裏世界ピクニック二次創作案 小桜屋敷の夏
「どうすっかなあ・・・」
雑草が野放図に伸びた庭を眺めて小桜はため息をついた。
小桜はガーデニングに興味があるわけではないが、社会常識として最低限の庭の手入れは行なっていた。しかし庭にロクでもないものができてからは手入れはおろか近づくことすらなかった。
小桜はそのロクでものないものの庭に刺さった園芸用ポールを睨みつけた。
近所付き合いのない小桜としては、公共の道路にはみ出さない限りは庭は荒れ放題でも別に構わなかった。ただ、これから社会性を身につけていかなくてはならない霞のためを考えれば整備は必須となった。
しかしながら、庭の整備中に裏世界に行ってしまっては大事である。理由が理由だけに業者を呼ぶこともできない。
あの馬鹿ども・・・。
小桜の脳裏に能天気に笑う二人の女がよぎる。
紙越空魚と仁科鳥子。
裏世界という未知の脅威に気軽に出入りするヤバい女ども。彼女らの正気を疑う行動に幾度となく狂気と恐怖に巻き込まれてきた。
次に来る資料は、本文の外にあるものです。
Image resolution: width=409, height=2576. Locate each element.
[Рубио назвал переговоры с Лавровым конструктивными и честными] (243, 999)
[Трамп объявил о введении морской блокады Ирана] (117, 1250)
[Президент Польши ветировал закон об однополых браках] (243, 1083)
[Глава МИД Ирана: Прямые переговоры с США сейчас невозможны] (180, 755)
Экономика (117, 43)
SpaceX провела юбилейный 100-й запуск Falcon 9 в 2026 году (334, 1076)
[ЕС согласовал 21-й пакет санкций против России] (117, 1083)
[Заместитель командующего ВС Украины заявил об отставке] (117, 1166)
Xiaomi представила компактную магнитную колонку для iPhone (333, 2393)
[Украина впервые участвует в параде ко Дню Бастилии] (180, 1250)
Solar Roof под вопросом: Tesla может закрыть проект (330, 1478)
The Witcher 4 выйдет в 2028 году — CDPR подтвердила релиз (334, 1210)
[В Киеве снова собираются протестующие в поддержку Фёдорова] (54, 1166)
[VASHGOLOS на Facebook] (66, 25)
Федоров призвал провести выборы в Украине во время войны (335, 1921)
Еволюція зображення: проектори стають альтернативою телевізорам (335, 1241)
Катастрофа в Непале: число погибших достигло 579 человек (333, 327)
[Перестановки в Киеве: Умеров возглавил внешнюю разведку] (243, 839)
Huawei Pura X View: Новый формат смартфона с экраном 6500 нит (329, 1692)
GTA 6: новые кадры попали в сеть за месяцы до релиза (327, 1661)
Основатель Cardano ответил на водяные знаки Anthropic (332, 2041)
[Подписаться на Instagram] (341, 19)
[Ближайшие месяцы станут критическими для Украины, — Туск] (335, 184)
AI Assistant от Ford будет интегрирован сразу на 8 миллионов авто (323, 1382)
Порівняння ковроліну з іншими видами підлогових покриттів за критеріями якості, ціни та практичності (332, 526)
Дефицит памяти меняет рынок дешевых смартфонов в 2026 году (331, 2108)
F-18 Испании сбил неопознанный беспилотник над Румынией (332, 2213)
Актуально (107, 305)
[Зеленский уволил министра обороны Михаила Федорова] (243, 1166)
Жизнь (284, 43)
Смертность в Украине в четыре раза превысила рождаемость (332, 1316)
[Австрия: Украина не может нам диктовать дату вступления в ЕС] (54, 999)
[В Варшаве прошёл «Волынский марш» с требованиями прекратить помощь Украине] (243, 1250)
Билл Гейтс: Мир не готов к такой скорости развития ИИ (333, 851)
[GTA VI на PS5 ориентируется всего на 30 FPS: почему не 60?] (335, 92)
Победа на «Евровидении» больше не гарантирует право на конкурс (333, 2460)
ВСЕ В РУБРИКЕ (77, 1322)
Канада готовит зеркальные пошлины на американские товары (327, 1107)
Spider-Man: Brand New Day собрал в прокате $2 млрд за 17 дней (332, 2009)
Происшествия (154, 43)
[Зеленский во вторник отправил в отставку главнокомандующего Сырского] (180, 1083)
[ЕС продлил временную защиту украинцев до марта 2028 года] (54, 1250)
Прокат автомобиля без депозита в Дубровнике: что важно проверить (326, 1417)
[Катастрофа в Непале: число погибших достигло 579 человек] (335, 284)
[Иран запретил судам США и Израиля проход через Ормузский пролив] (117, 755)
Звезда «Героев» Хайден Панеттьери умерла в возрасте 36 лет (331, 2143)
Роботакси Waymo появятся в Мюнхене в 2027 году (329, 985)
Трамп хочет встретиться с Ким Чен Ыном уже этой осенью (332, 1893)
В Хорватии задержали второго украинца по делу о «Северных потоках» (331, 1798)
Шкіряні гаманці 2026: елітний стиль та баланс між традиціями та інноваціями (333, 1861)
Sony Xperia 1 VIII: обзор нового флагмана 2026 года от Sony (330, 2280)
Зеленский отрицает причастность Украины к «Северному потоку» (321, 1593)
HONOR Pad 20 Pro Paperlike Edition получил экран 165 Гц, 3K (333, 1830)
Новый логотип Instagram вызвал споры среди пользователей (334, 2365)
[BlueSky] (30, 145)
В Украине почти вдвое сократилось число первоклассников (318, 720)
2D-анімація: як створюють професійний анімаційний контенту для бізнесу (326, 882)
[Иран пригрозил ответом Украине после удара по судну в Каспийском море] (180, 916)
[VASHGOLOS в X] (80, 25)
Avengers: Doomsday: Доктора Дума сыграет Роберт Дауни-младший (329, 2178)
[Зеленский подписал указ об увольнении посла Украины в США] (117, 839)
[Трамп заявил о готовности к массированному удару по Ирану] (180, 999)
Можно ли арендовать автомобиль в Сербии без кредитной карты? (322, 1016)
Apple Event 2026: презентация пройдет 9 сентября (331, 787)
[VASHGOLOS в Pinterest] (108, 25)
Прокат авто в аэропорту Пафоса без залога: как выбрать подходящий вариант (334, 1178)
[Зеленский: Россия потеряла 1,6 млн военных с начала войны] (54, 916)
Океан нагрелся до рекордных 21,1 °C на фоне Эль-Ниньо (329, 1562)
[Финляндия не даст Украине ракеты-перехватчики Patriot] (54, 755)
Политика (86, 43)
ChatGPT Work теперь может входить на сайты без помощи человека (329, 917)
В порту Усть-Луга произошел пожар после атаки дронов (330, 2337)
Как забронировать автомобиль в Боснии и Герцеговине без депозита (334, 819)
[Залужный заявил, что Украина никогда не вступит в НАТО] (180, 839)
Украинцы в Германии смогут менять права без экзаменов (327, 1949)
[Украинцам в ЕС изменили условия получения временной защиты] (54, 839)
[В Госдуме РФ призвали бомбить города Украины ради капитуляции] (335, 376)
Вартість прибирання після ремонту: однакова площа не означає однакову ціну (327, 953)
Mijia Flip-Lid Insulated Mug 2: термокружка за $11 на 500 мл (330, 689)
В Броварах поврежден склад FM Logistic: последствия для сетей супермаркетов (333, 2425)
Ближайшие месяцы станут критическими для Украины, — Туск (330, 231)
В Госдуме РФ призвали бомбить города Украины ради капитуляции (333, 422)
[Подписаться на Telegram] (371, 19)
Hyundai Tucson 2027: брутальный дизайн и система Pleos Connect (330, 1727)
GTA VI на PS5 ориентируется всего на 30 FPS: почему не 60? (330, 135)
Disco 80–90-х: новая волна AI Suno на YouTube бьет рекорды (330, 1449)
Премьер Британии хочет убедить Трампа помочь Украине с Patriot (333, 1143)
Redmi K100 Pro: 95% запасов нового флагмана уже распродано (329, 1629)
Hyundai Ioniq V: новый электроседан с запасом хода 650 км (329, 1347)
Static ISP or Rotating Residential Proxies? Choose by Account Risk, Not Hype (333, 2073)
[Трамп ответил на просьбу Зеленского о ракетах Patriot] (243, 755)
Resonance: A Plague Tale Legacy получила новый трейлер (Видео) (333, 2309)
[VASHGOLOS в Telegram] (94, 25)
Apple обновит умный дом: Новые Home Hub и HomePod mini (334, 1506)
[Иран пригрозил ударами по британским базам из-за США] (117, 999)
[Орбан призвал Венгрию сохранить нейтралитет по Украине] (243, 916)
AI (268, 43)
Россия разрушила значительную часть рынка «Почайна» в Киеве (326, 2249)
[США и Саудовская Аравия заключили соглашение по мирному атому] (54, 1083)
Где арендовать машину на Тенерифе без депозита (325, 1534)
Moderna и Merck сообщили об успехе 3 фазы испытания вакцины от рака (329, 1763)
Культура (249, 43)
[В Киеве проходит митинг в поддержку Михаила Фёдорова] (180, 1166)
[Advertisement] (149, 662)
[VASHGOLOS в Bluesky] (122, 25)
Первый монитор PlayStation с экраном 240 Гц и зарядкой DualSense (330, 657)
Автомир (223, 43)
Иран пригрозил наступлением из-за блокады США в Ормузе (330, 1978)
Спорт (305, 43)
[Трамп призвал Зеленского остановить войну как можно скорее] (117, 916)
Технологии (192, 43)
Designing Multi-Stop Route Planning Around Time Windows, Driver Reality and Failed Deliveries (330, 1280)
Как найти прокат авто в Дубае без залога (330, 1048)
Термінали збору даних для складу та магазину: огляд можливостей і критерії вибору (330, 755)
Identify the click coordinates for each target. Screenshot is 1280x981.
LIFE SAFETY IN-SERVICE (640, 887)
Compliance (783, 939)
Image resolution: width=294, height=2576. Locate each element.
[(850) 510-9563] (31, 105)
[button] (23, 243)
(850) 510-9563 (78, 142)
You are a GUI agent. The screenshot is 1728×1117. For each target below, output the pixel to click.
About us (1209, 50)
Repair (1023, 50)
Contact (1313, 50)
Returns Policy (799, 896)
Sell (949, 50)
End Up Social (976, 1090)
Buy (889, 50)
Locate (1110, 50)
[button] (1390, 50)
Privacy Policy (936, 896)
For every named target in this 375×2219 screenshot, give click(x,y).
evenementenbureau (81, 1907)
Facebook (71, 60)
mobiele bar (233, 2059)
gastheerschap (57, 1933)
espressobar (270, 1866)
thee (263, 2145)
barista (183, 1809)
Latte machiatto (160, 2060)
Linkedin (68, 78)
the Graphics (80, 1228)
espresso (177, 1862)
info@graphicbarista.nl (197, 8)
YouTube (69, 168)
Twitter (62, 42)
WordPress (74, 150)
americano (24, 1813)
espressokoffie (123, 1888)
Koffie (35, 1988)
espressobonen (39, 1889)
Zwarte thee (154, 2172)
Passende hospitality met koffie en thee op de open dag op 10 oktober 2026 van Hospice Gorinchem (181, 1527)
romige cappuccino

小桜が二人への恨み節を空に吐いていると、ある考えが浮かんだ。
「あの二人にやらせればいいか。」
「おじゃまします、小桜さん」
初めて見る顔もいた。
事前に空魚からもう一人人員増加をさせたい旨を連絡されていたので三人来ることは知っていたのだが、瀬戸茜理あたりだろうと踏んでいたのでだいぶ驚いた。
「初めまして。紅森って言います」
人懐っこい話し方をする子だと思った。また礼儀正しくも感じた。